* Work instruction: Shown below are entries with pictures; the line with "Viewport: 1536px width, 754px height." through the line with "Task: Click the chevron on Number of Variants" is the span to retype exactly, and the pictures stay out.

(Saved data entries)

━━━━━━━━━━

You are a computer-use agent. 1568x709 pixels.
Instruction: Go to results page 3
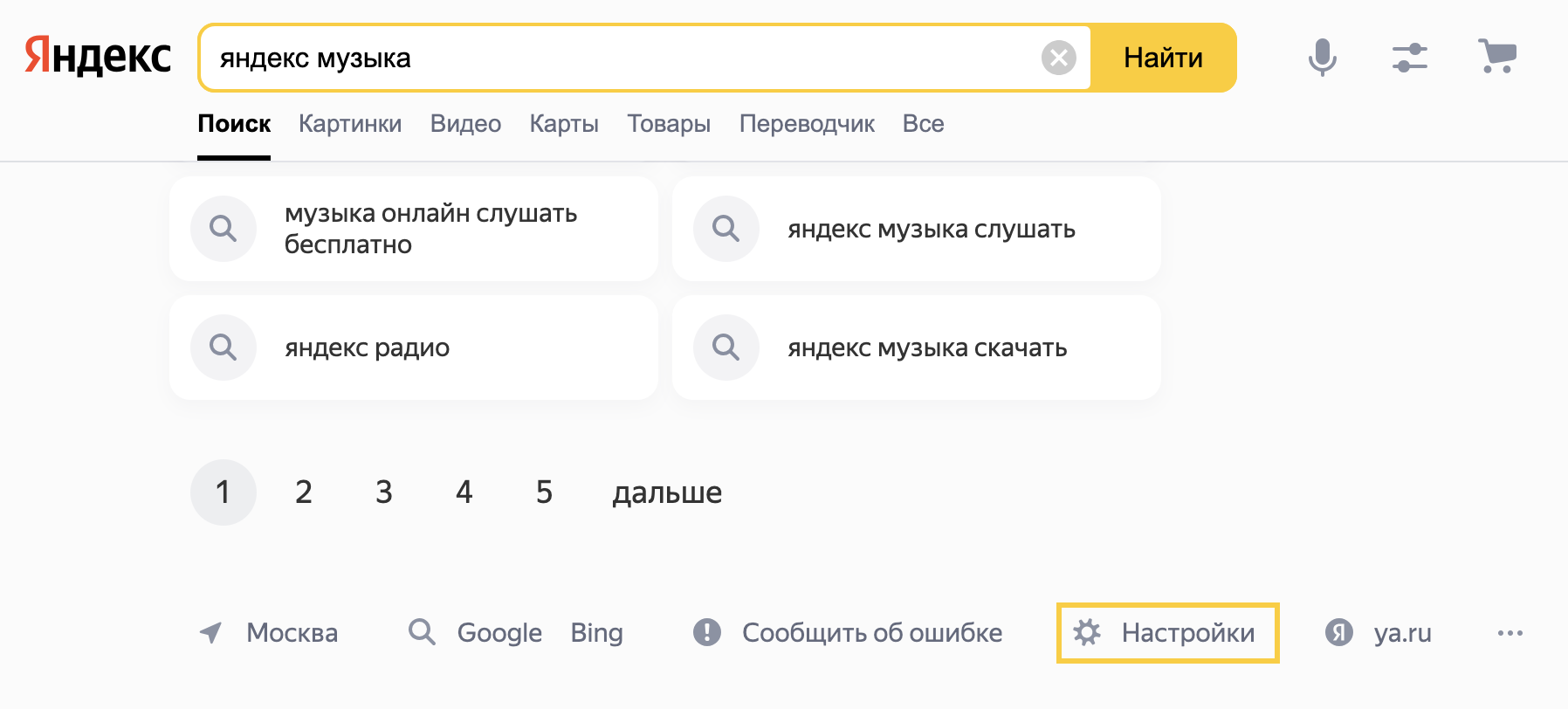click(x=383, y=492)
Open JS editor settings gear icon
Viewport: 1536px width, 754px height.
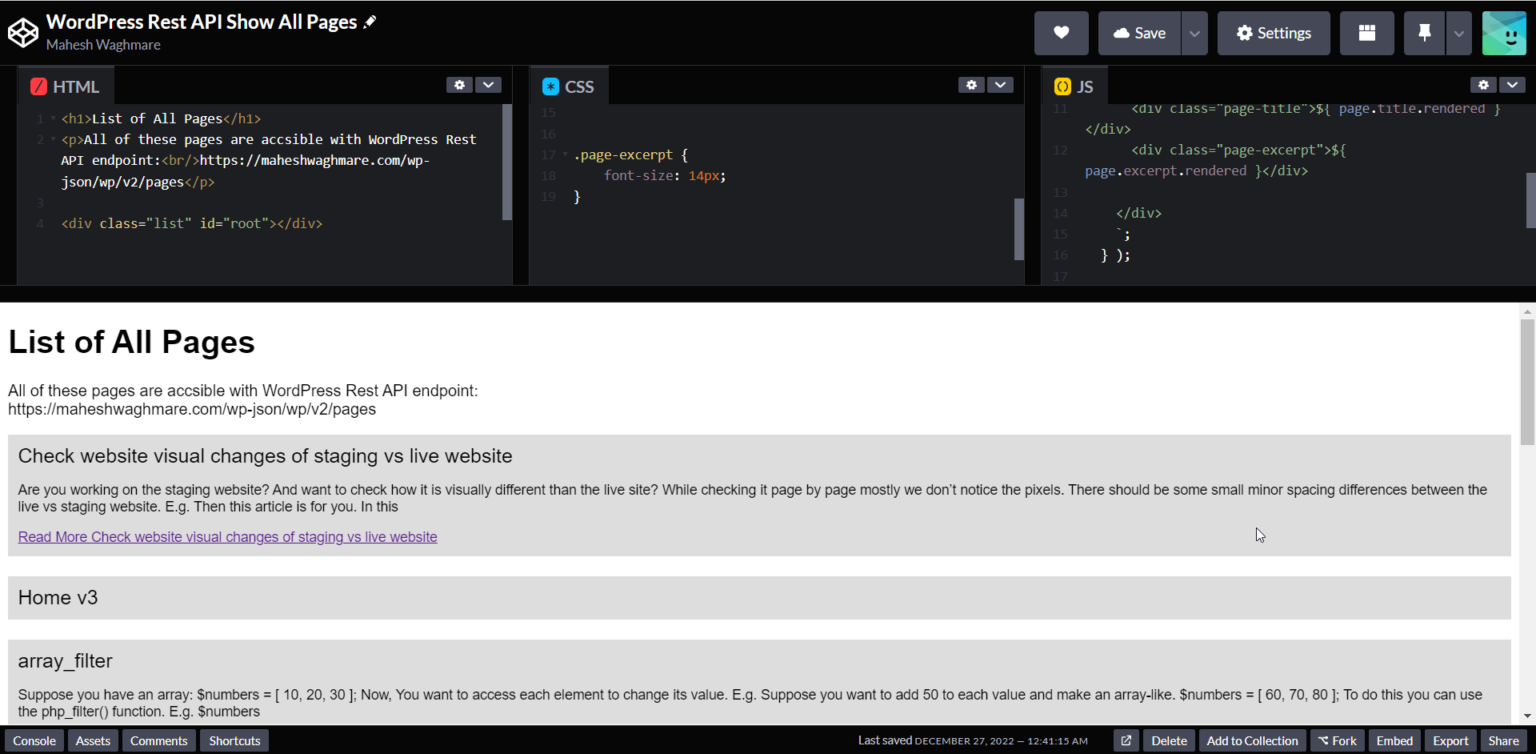pyautogui.click(x=1483, y=85)

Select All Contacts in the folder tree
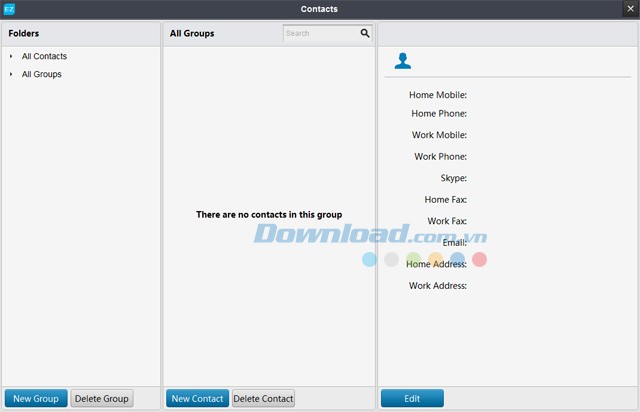coord(44,57)
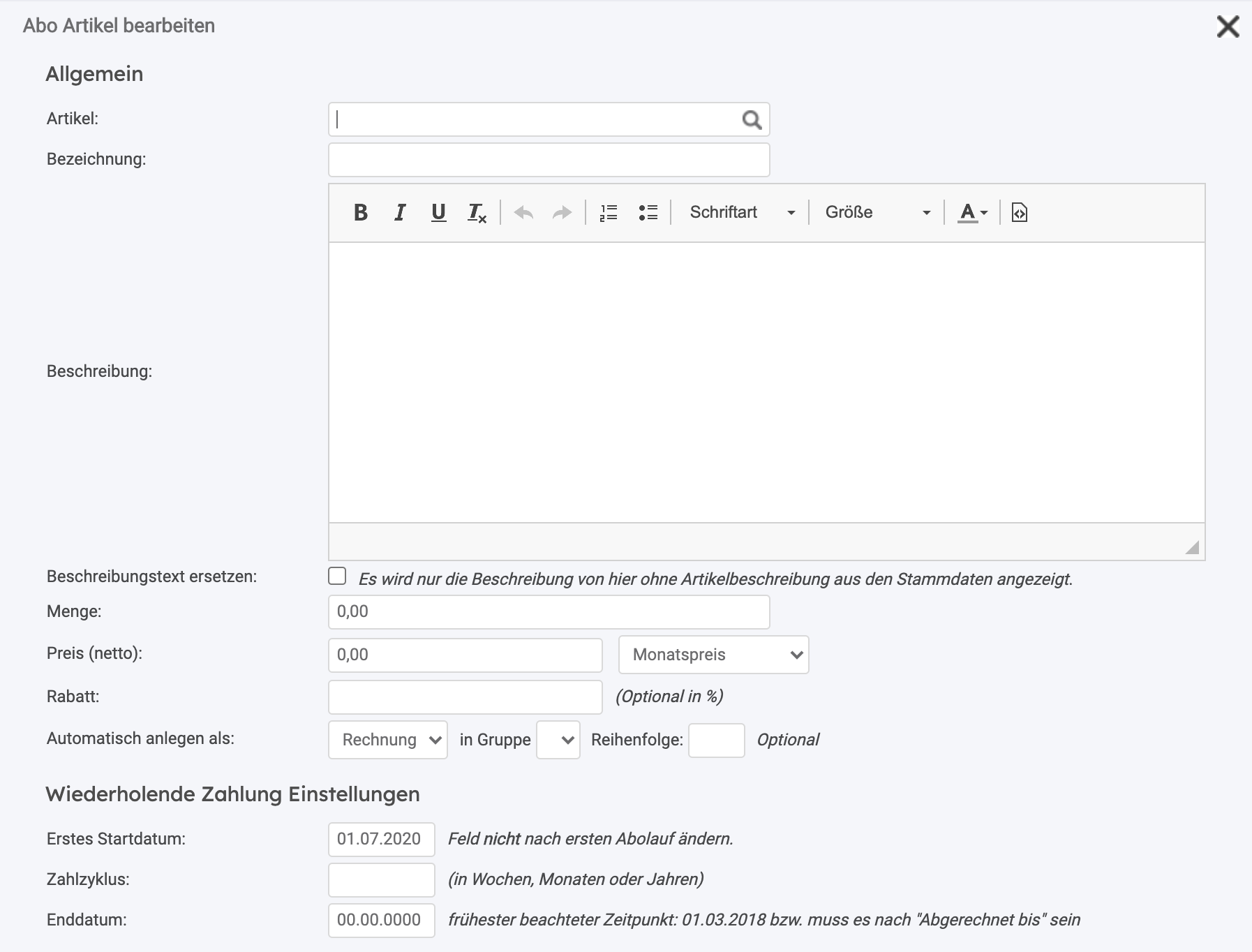
Task: Toggle underline formatting in the editor
Action: pyautogui.click(x=438, y=212)
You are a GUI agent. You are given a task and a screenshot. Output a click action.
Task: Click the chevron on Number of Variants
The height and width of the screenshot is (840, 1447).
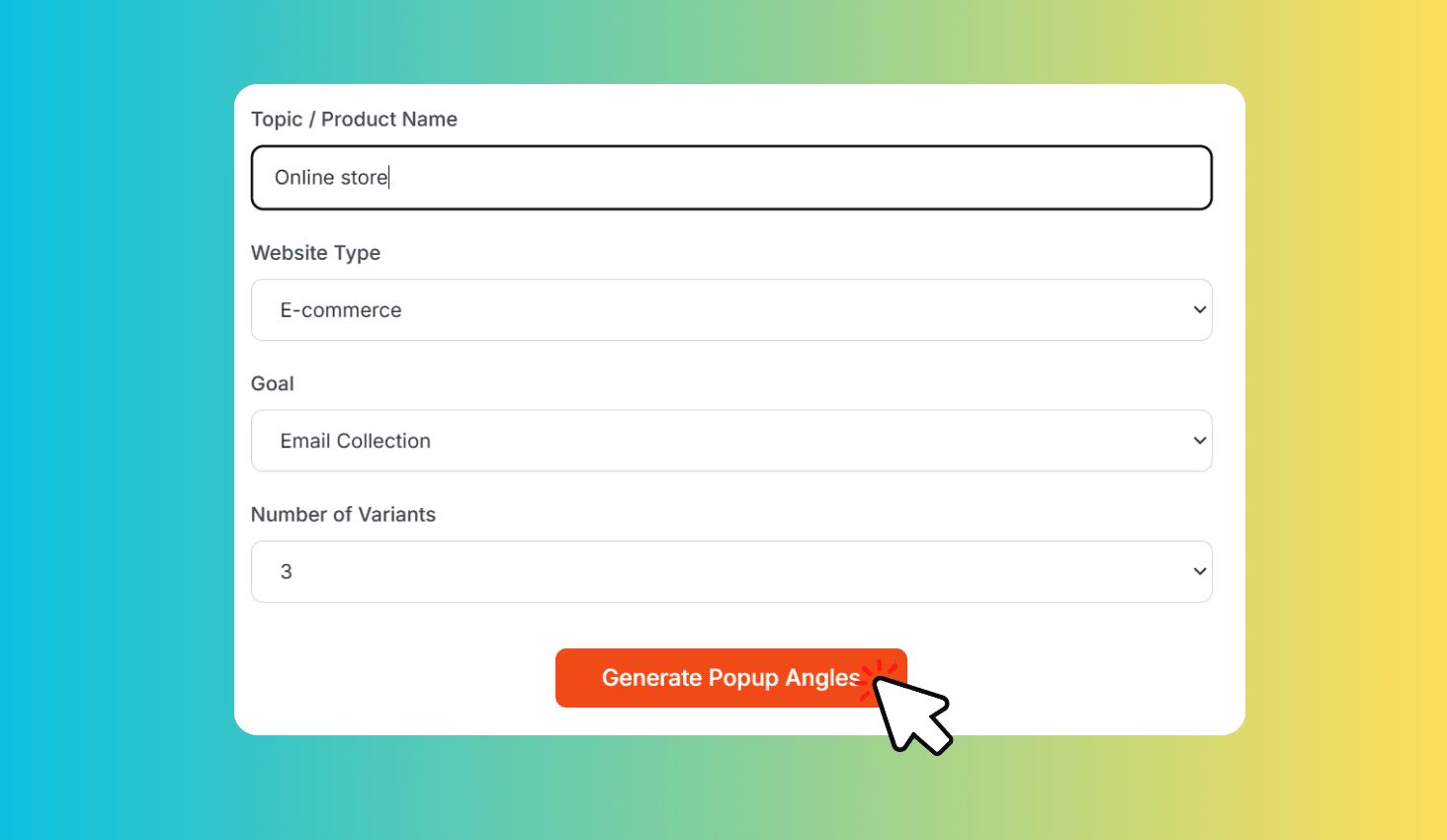tap(1200, 571)
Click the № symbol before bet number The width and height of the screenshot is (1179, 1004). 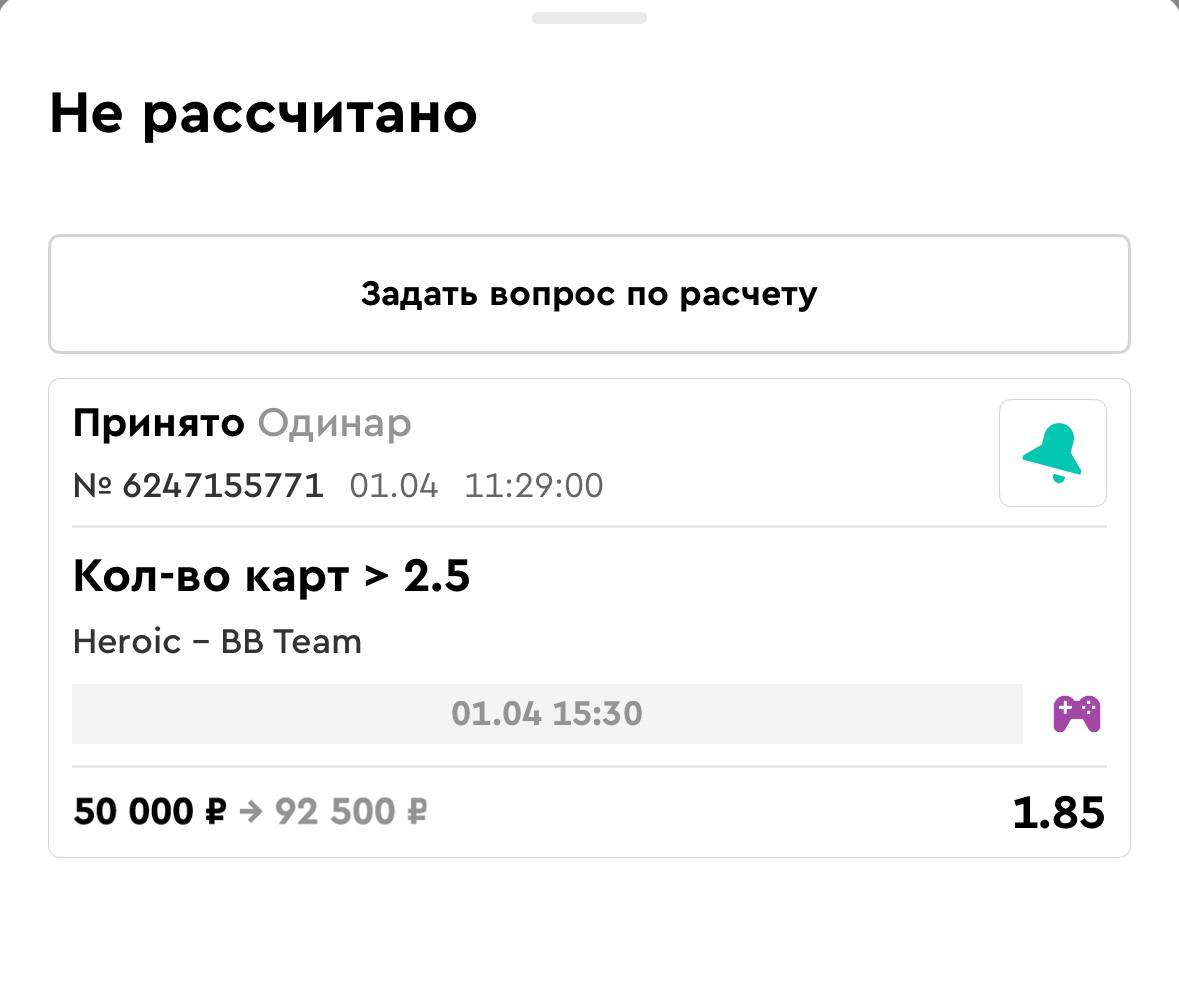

━━━━━━━━━━

* Answer to the exercise:
Viewport: 1536px width, 754px height.
pyautogui.click(x=1483, y=85)

Select All Contacts in the folder tree
coord(44,57)
Task: Toggle underline formatting in the editor
Action: pyautogui.click(x=438, y=212)
You are a GUI agent. You are given a task and a screenshot. Output a click action.
Task: Click the chevron on Number of Variants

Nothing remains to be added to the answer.